Gleichwohl fanden sich da und dort besorgte Kommentare über den wiedererweckten Personenkult a` la Mao Zedong, über die Ausschaltung jeglicher Kontrollmechanismen und die Kriecherei der im Volkskongress versammelten handverlesenen Elite Chinas. Offen kritisiert wurde die Machtkonzentration um die Person Xi Jinpings natürlich von westlichen ChinaBeobachtern, wobei nirgends Hinweise auf die Millionen vernichteten Menschenleben während der Herrschaftsära Mao Zedong fehlten.
Die Kritik von außen wiederum erboste Chinas Staatsmedien. „Schamlos“und „bösartig“seien all diese „Unkenrufer“im Westen, schimpfte „China Daily“, das internationale Sprachrohr des KP-Propagandaapparats. Die ausländischen Kritiker ignorierten die Realität, ihre Sicht auf das politische System Chinas sei „irrational, subjektiv, unprofessionell und ideologisch getrübt“. Wörtlich: „Sie blicken auf die Politik Chinas durch das Prisma der Ideologie, nicht auf objektive Art und Weise – und dadurch sind sie nicht imstande, sensible Urteile vorzunehmen.“
Diese Kritik aus Peking hat sogar eine gewisse Berechtigung. Legionen von China-Experten haben in den vergangenen Jahrzehnten prophezeit, dass der steigende Wohlstand in der Volksrepublik eine immer selbstbewusstere Mittelklasse heranwachsen lasse, die mehr politische Mitsprache fordere und so das System allmählich demokratisieren werde. Komplette Fehleinschätzung! China unter Xi Jinping entwickelt sich immer weiter weg von jeglichen westlich-demokratischen Ansätzen wie auch weg von jeglicher Rechtsstaatlichkeit. Es gibt derzeit wohl kein Land auf der Erde (ausgenommen vielleicht Nordkorea), in dem der Staat so massiv in alle Lebensbereiche seiner Bürger hineinkontrolliert und hineindirigiert. Und der Staat ist im chinesischen Fall der verlängerte Arm der kommunistischen Partei.
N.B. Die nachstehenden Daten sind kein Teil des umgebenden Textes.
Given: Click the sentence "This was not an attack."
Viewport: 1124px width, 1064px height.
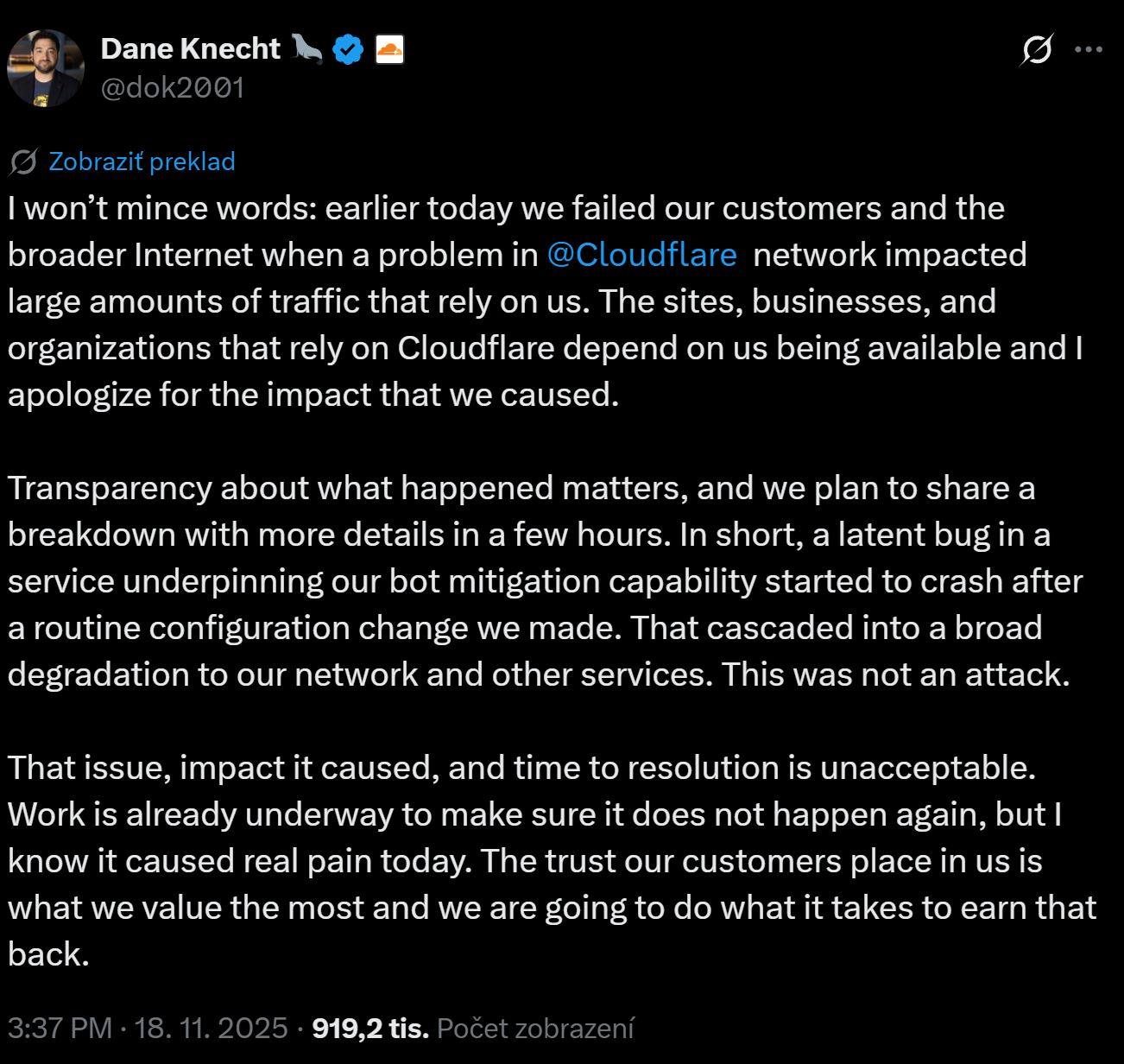Looking at the screenshot, I should tap(896, 674).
So gut wie alle Beschlüsse des jüngsten Volkskongresses laufen darauf hinaus, diese Kontrolle der Partei/des Staates noch mehr auszuweiten und noch mehr zu verstärken. Vor allem die neue Nationale Überwachungsbehörde soll den Kampf gegen Korruption in alle Winkel der Gesellschaft hineintragen, wobei es beim Kampf gegen Korruption unter Xi Jingping nicht nur um Ausrottung von Bestechung und Käuflichkeit geht, sondern auch um Ausschaltung potenzieller politischer Rivalen.
Der nächste Schritt zur totalen Kontrolle ist die avisierte Schaffung von Parteizellen in allen Betrieben, in den gesellschaftlichen Organisationen und auch in ausländischen Unternehmen, die in China Niederlassungen haben. Man wird sehen, wie die westlichen Firmenchefs reagieren, die zuletzt ihre Bücklinge vor der chinesischen Führung gar nicht tief genug machen konnten. W as nun die Kritik am ungezügelten Machtrausch des Genossen Xi Jingping anbetrifft, hat dies nichts mit westlicher Arroganz oder Ignorierung der chinesischen Realität zu tun, sondern mit der Kenntnis jenes Rahmens, den einst Deng Xiaoping für die moderne Machtausübung in China entworfen hat. Stichwörter dazu sind Amtszeitbeschränkung und Alterslimits für das Führungspersonal sowie kollektive Führung zur gegenseitigen Kontrolle im innersten Kreis der Macht. Deng hat diese Mechanismen aus den schrecklichen Erfahrungen mit den Exzessen des „Großen Steuermannes“Mao Zedong eingeführt. Xi Jinping ist gerade dabei, diese Kontrollmechanismen zu zerstören.